Assigned task: How many of the lines in the material below contain the word "computer"? Give the number alone.
* * * *
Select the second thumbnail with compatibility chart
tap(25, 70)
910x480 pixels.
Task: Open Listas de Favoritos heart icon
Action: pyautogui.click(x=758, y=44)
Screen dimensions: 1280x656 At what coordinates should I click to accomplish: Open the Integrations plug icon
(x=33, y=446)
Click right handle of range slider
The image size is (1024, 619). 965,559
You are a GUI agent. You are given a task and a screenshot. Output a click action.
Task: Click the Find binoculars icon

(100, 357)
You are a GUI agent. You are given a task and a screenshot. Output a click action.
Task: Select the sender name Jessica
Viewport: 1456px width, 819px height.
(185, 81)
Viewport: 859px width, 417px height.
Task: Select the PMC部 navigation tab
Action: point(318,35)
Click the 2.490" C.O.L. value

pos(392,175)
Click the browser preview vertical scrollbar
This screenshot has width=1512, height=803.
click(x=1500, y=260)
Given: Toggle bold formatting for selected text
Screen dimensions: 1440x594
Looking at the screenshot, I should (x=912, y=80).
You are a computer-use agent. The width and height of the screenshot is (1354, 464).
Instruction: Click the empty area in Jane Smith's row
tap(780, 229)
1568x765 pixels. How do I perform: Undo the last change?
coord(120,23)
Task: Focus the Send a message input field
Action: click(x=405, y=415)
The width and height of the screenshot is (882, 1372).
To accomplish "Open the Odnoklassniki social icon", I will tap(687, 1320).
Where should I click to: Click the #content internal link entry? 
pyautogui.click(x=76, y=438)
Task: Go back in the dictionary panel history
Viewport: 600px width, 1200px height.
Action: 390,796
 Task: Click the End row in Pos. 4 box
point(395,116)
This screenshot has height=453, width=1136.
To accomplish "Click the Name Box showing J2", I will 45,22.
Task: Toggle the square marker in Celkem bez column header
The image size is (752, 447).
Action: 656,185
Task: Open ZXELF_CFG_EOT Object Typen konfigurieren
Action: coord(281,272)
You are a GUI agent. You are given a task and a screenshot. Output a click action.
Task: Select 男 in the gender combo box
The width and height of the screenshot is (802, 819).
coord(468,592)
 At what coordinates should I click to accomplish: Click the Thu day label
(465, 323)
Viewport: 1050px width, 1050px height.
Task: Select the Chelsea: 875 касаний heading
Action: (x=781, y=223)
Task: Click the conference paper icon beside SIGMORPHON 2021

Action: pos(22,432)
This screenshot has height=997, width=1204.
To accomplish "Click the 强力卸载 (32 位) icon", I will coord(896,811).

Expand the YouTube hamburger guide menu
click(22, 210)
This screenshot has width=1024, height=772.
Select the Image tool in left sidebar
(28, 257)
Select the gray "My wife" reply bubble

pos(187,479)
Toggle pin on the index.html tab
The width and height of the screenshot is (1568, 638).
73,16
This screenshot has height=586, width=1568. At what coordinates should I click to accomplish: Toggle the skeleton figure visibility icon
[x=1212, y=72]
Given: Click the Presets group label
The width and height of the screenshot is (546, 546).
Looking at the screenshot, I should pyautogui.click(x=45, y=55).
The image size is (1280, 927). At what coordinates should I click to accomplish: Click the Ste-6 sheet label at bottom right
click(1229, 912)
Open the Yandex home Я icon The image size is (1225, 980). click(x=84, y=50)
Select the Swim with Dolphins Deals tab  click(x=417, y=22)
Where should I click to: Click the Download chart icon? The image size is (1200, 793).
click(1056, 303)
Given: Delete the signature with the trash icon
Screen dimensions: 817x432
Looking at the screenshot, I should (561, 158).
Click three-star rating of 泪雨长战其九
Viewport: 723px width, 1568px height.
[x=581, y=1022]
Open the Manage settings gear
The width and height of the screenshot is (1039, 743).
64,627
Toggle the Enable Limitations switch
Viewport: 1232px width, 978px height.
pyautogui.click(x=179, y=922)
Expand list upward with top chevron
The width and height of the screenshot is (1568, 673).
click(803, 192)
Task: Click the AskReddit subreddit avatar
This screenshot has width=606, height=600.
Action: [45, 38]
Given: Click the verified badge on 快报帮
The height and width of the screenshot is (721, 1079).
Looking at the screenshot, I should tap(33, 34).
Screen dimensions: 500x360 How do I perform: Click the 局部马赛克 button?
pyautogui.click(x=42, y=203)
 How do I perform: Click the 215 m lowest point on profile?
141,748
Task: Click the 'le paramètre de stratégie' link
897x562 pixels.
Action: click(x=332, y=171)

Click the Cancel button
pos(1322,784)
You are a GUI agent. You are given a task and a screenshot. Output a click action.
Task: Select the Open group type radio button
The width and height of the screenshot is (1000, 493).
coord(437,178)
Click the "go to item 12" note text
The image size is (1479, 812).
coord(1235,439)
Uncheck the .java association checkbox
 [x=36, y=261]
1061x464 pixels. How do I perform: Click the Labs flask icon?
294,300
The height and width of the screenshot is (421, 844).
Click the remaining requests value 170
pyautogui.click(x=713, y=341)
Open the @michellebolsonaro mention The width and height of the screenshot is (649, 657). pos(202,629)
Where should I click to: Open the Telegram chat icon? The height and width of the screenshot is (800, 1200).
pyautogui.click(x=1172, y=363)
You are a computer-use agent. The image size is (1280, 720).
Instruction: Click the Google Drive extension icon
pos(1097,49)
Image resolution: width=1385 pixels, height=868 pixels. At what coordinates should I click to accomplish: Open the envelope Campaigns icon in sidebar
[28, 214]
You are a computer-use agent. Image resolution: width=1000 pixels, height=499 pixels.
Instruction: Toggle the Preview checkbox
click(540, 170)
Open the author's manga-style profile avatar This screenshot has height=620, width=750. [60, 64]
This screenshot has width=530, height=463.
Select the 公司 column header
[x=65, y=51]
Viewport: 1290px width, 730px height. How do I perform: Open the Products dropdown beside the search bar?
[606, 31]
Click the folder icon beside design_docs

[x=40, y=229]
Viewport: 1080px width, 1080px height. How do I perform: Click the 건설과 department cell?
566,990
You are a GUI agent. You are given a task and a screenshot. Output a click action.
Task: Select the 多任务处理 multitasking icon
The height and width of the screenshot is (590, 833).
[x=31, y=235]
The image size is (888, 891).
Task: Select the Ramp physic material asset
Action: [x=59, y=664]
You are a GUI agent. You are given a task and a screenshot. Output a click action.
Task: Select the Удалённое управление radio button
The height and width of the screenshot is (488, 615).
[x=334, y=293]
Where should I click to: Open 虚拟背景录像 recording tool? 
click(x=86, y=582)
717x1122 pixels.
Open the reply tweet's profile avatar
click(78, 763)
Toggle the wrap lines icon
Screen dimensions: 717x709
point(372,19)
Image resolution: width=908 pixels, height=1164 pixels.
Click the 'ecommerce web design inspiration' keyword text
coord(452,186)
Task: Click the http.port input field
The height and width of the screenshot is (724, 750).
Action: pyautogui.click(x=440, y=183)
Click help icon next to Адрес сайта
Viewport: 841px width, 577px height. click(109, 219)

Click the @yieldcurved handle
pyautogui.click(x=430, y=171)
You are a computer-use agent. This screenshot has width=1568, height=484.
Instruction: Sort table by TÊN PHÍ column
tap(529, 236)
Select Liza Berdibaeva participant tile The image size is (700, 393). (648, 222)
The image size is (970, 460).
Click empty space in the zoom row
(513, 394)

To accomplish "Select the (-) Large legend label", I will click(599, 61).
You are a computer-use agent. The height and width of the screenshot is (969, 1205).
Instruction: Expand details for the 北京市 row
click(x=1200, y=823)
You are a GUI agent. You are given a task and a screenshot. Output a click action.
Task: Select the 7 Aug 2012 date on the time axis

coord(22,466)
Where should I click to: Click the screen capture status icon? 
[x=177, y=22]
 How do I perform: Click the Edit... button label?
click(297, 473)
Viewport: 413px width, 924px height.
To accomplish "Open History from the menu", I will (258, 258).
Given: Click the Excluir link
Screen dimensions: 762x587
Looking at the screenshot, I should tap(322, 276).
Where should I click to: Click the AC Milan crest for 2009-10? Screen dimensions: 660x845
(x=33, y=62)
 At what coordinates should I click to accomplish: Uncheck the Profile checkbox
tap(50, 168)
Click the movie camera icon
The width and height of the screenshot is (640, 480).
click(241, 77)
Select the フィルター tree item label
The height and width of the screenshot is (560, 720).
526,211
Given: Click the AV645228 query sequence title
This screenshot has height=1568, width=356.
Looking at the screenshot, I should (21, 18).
* * * *
Output of the exercise: 5